Man born with no arms or legs left for dead at birth

A man who was born without any arms and legs, and tragically left for dead as a baby, has revealed how his lucky to be alive after someone heard his cries.

Kevin Donnellon was born with tetra-Amelia syndrome – which is a rare disorder characterised by the absence of all four limbs – after his mother took thalidomide while pregnant.

While it was thought that Kevin would have been born a stillborn, he survived against all odds, and now is a married dad-of-two.

Despite being born without limbs, Kevin, from Crosby, Merseyside, has lived life to the fullest.

He believes the time is now right to not only open up about his life – revealing that he has not allowed his disabilities to set him back in any way – but also become one of many who have told their stories of being a thalidomide child.

His rich and fulfilling life has enabled him to obtained a degree in social sciences, he says, and while at university researched the portrayal of people with disabilities. After, Kevin went on to work with adults with learning disabilities.

In speaking to his friend and author Colin Stewart, 50, from Dingle, Ireland, a moving novel has been written about his life as a thalidomide baby, report Liverpool Echo.

The controversially named ‘Flid’ tells the moving story of Kevin’s life from childhood through to his adult life.

One of the most heartbreaking stories from the novel describes how Kevin was left for dead by medics at the hospital, because they thought he was stillborn baby.

Colin said that it was only sometime after someone heard his cries that they realised he was alive.

His mum, who at first was told he had not lived, was then allowed to take him home.

Speaking about his book, which is based on real events from Kevin’s life, Colin said: “Flid represents a labour of love that grew and evolved over a 10 year period, though it was only at a party to celebrate Kevin’s 50th, in a room full of other thalidomides that I realised these stories would soon be forgotten.”
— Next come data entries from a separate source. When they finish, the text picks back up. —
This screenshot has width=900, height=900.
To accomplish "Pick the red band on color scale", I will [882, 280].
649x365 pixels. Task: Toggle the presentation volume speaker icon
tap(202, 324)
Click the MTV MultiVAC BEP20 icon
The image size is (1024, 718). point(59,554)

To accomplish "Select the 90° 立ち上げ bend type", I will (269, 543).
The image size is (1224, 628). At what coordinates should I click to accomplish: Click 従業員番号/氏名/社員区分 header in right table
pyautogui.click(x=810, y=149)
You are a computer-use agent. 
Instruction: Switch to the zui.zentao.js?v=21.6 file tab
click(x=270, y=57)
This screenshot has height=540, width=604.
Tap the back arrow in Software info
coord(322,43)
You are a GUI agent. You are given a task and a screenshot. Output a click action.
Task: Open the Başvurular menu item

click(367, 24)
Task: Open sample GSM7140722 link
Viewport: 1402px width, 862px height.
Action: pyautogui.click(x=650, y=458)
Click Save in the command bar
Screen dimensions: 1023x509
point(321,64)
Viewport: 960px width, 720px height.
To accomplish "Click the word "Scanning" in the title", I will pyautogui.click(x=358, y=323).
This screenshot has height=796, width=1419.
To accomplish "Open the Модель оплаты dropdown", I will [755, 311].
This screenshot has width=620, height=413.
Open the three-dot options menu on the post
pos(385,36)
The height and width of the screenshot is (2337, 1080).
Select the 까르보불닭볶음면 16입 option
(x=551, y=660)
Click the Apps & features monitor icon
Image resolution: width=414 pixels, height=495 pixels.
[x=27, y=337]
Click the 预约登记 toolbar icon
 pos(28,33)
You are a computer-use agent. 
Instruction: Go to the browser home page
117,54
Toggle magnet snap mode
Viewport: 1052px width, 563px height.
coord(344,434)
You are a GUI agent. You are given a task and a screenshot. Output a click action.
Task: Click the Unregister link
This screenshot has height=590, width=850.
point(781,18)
Colin said the time felt right to tell Kevin’s tale as the story around the thalidomide children is generational.

He added people from younger generations were at risk of not knowing the stories as the children are now reaching their seventh decade, going on to point to how influential the stories of the thalidomide children were in terms of medical ethics and compensation.

The 50-year-old author said that he felt “it was essential to give voice to an individual and not the tragic stereotype, because Kevin is nothing if not a man defined by his character.”

Colin continued to say that by having the controversial term as the title, he hopes to reclaim it after years of it being used as an insult.

Colin, who also works with children with special needs, said he felt really proud being able to tell Kevin’s incredible story. He told the ECHO : “Kevin has lived a really good life – a really interesting life.

“He’s never been defined by his disability. He does so many things. The book has a contrast between my voice as narrator and his. I have regrets in my life about never taking risks while Kevin doesn’t think that way. He’s never cautious and like with regrets. He just does the things he wants.”

What is a ‘thalidomide baby’?
During the late 1950s and early 1960s, thalidomide was a drug that was widely used as a treatment for nausea in pregnant women.

It became apparent in the 1960s that thalidomide treatment resulted in severe birth defects in thousands of children.

An estimated 10,000 to 20,000 children in 46 countries were born with deformities, such as phocomelia, which is a malformation of human arms and legs, as a consequence of thalidomide use.

The severity and location of the deformities depended on how many days into the pregnancy the mother was before beginning treatment.

If thalidomide was taken on the 20th day of pregnancy it caused central brain damage, on day 21 it would damage the eyes, on day 22 the ears and face, on day 24 the arms, and leg damage would occur if taken up to day 28.